When the Fed raised rates in the fourth quarter, it appeared the economy was on track to continue growing at fairly stable rates. 3Q top-line growth was 3%; personal consumption expenditures (PCEs) increased 3% Q/Q and residential construction was up a strong 8.2%. Best of all for the Fed, employment growth was consistently solid. With the exception of labor utilization, labor market indicators showed a strong hiring environment. While investment was down .7%, this was its first quarter of contraction since 1Q14. And it was easy to rationalize the problem as being localized to the oil and gas sector. Although wage growth was disappointing, one could easily argue that increases were right around the corner. Finally, once oil started to rise - and weak 2015/2016 Y/Y comparisons kicked in - CPI would start to head towards the Fed's 2% target.
Then came the initial 4Q report of a smaller than expected .8% Q/Q growth. While the BEA eventually revised that figure to 1.4%, it's still disappointing. PCEs remained positive, printing at 2.4% Q/Q. Business investment was the primary reason for the drop; overall investment declined 1%, with three subcategories contracting. And thanks to a strong dollar and weaker overseas economies, goods exports declined again, this time by a larger 5.4%.
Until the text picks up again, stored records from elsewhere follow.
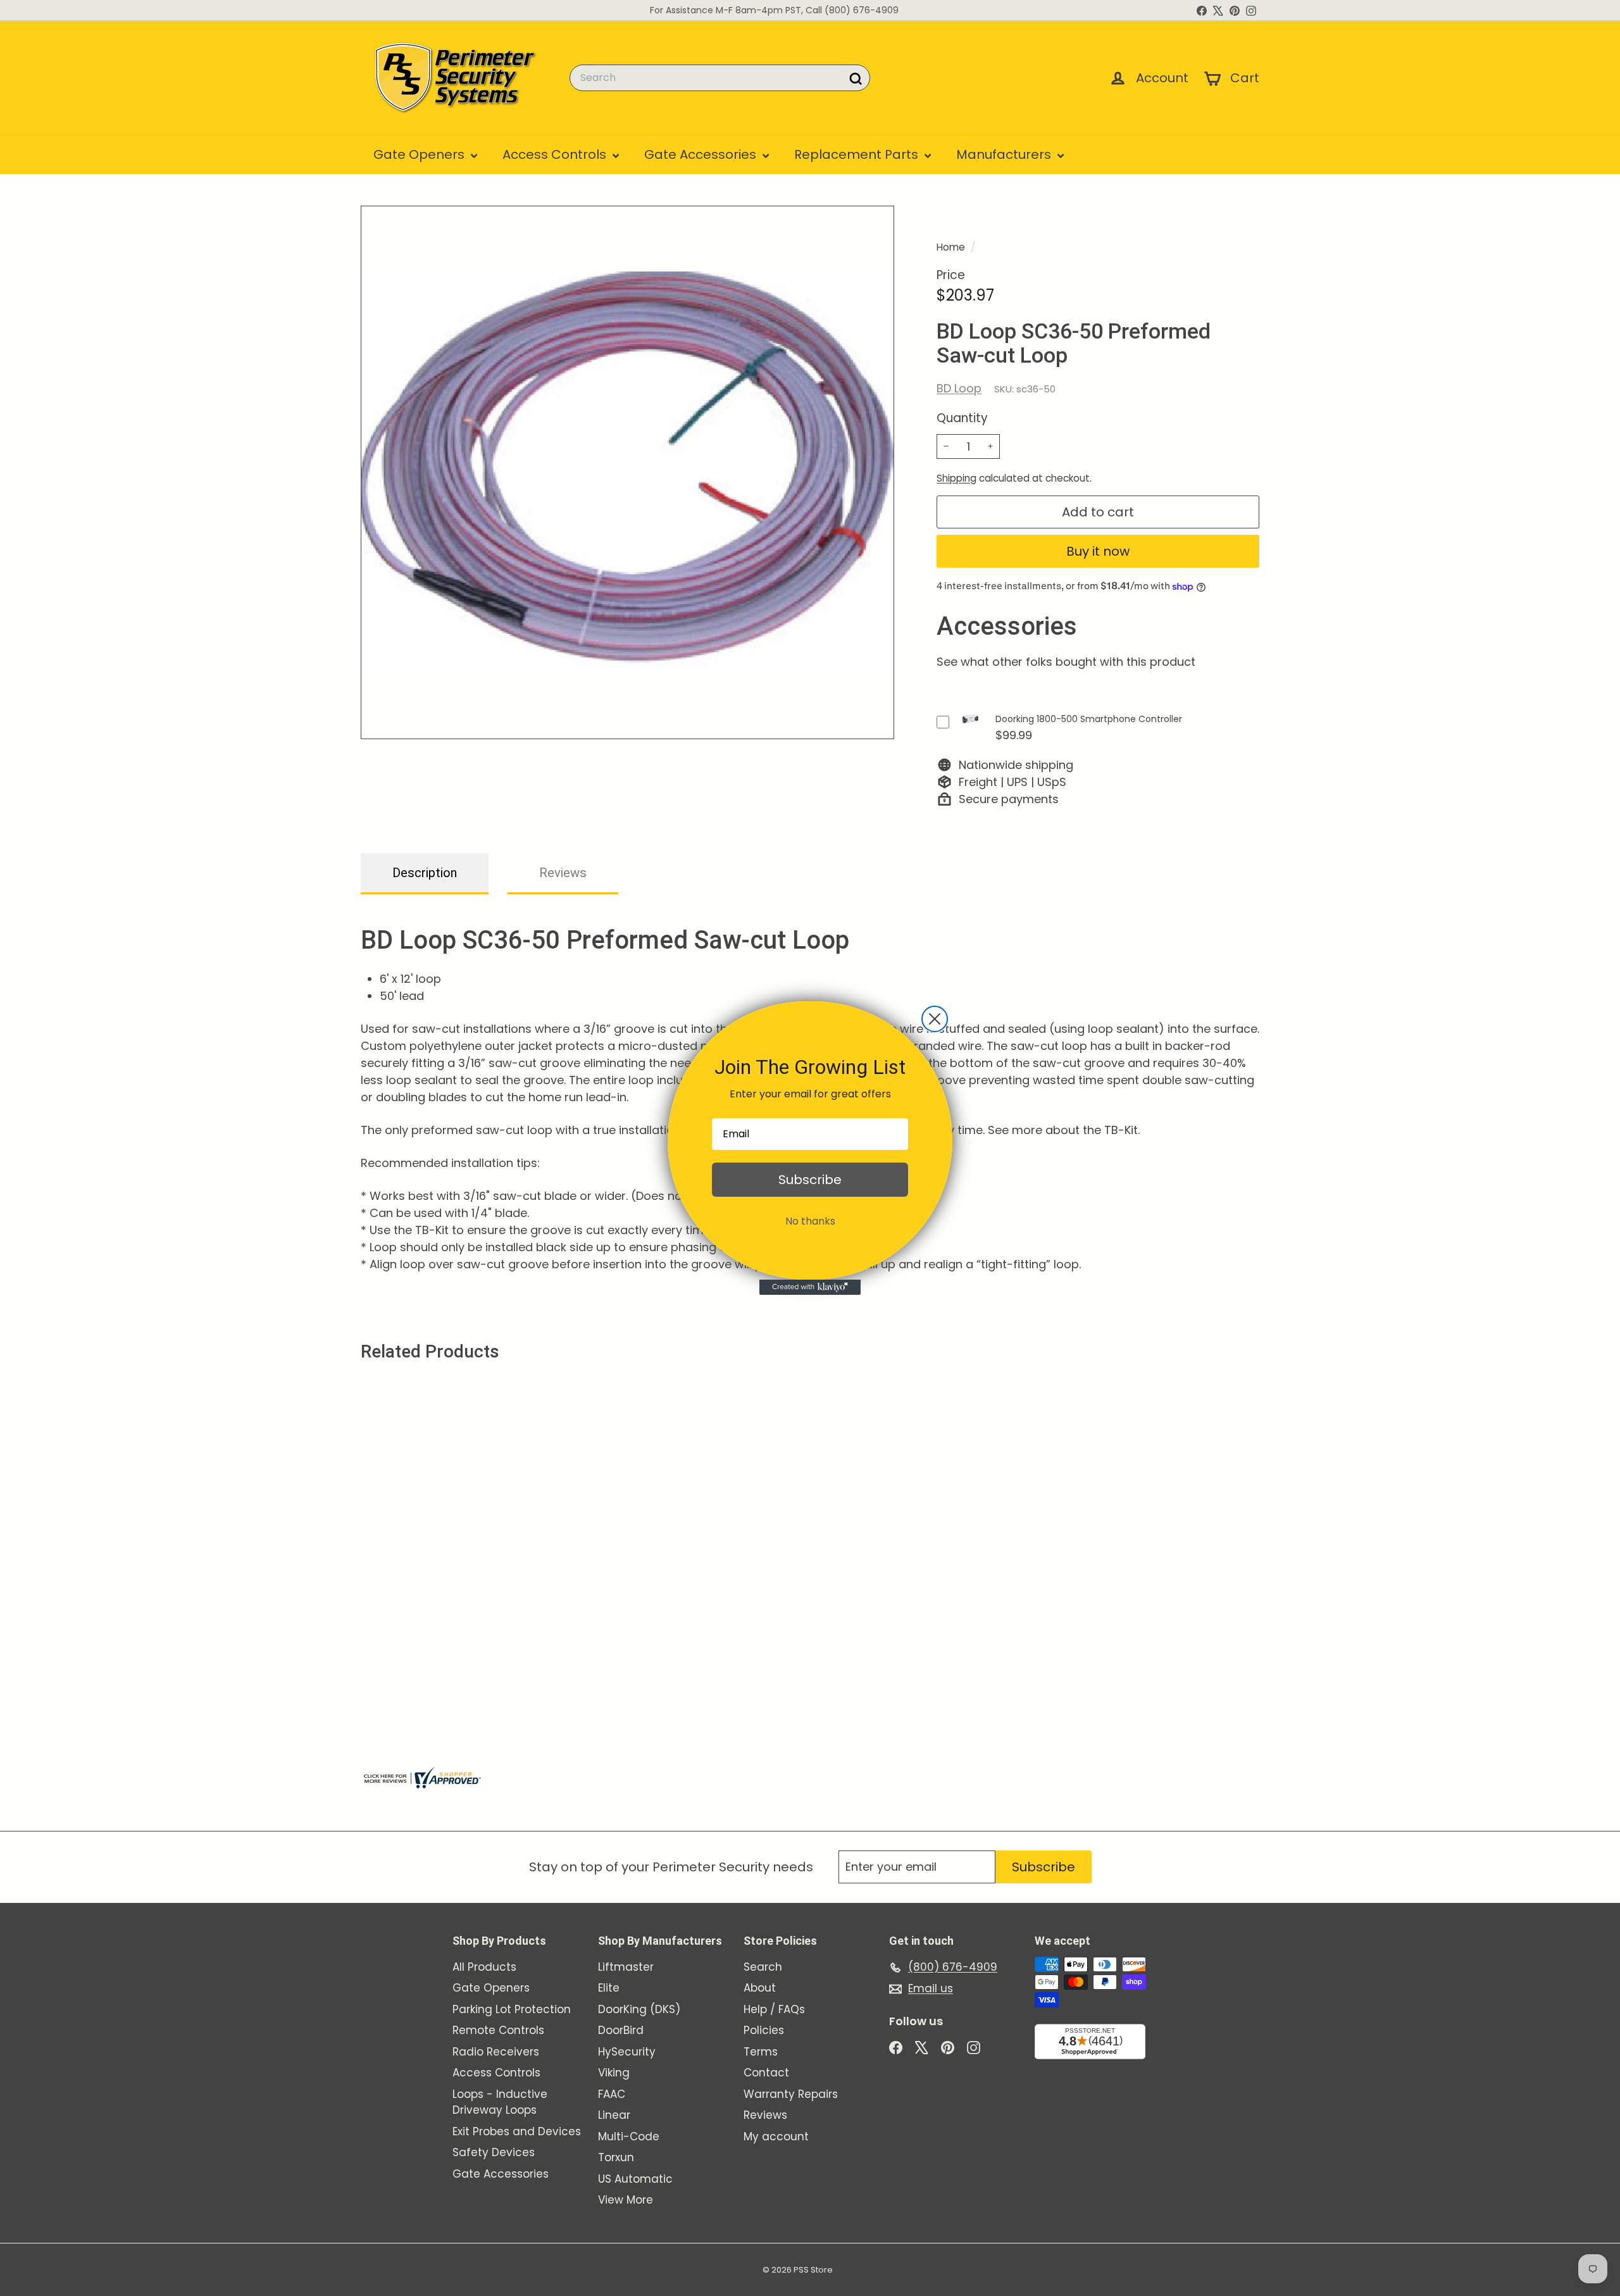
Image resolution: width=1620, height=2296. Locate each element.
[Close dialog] (934, 1019)
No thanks (810, 1221)
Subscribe (810, 1180)
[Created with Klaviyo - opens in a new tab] (810, 1287)
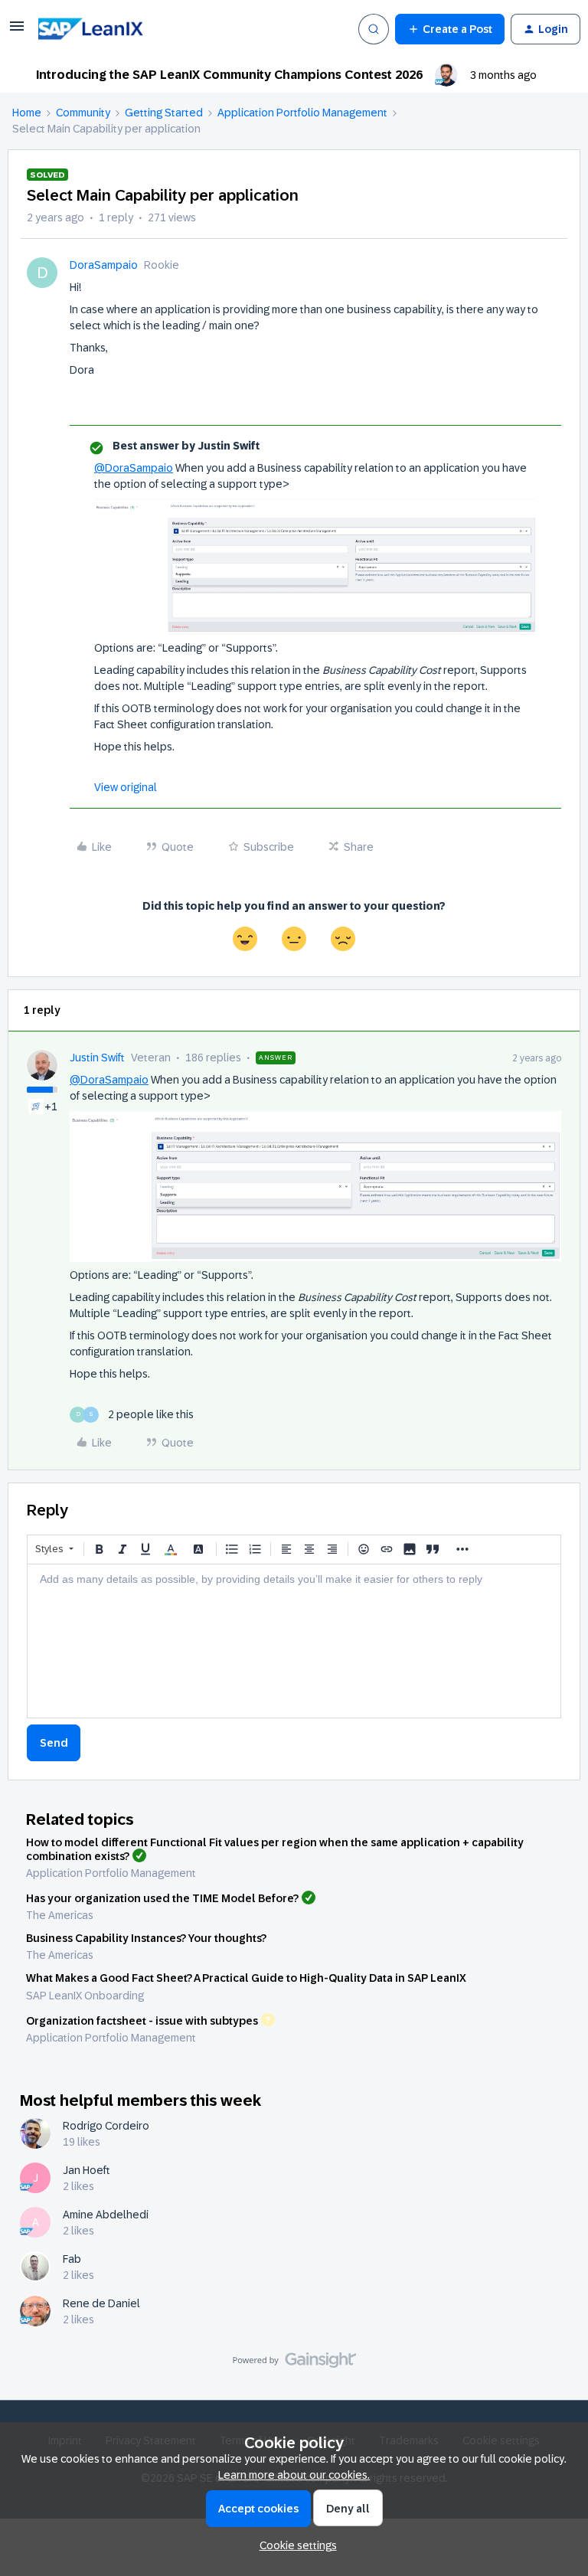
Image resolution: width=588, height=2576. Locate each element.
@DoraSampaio (133, 468)
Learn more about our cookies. (294, 2475)
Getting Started (164, 112)
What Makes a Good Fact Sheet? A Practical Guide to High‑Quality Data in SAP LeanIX (246, 1978)
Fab (72, 2259)
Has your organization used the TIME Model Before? (162, 1898)
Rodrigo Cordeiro (106, 2126)
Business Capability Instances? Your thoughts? (146, 1938)
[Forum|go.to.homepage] (112, 29)
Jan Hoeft (86, 2170)
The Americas (59, 1915)
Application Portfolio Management (302, 112)
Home (26, 112)
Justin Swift (97, 1057)
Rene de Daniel (101, 2303)
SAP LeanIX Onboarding (85, 1995)
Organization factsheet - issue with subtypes (142, 2020)
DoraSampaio (104, 265)
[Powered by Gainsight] (294, 2363)
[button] (17, 31)
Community (83, 112)
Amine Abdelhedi (106, 2214)
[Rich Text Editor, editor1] (294, 1641)
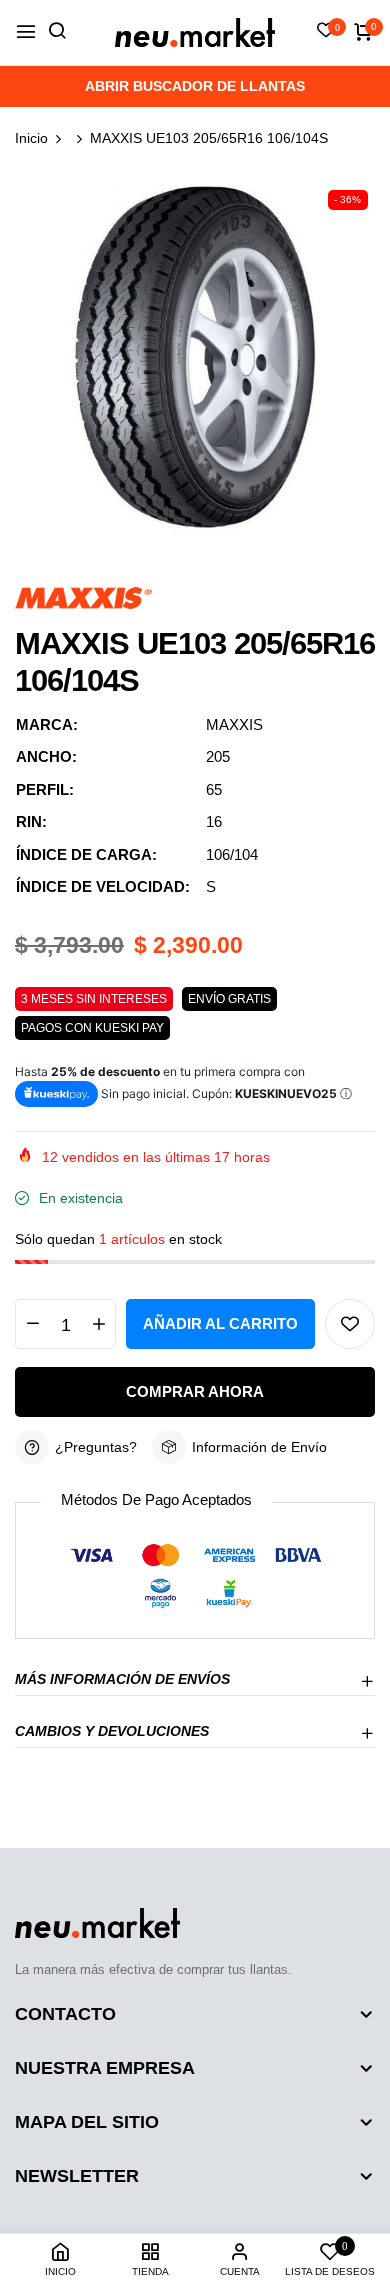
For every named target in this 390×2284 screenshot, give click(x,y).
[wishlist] (326, 32)
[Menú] (26, 32)
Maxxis (234, 724)
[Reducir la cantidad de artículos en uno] (32, 1324)
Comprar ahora (195, 1391)
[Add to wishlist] (350, 1324)
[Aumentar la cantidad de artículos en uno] (98, 1324)
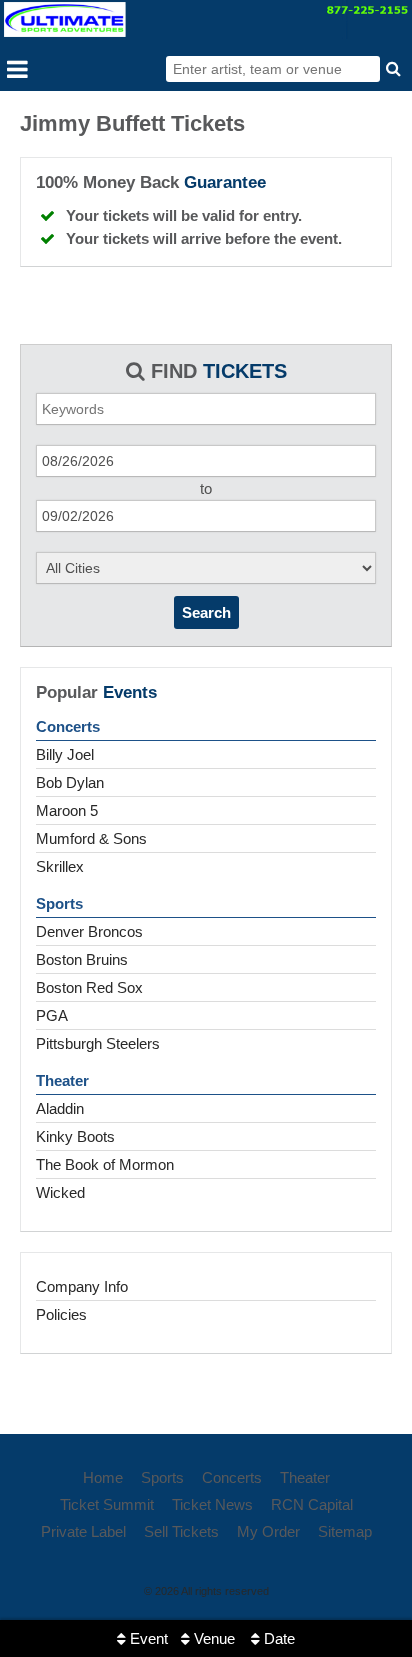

And now we have continued weaker economic readings from two coincident indicators. Real retail sales (blue line) have moved sideways for the last year and industrial production (red line) is declining:
Job growth - a third coincident indicator - remains positive. But it's hard to see the recent growth continuing with corporate profits (a long leading indicator) declining:
And this week building permits - another long leading indicator - decreased 7.7% M/M, continuing their recent sideways trend:
All of this explains the recent decline in the Atlanta Fed's GDPNow 1Q projection to a mere .3% increase in growth.
These numbers are in stark contrast to Fed President Rosengren's speech this week, where he observed:
Incoming economic data for the first quarter suggest that growth in the quarter was disappointing, with real GDP likely to have advanced at a pace well below most estimates of potential growth, about 2 percent. However, I will point out that weakness in the first quarter has been a consistent pattern in recent years, and to date, that weakness has generally been offset in subsequent quarters, as the economy has continued to improve slowly. Certainly the March unemployment report showing 215,000 jobs created, along with an increase in the labor force participation rate to 63 percent, is supportive of a more optimistic reading of the GDP numbers.
Additionally, the core PCE inflation rate is now at 1.7 percent, much closer to the Federal Reserve's 2 percent target than were the core PCE readings in 2015.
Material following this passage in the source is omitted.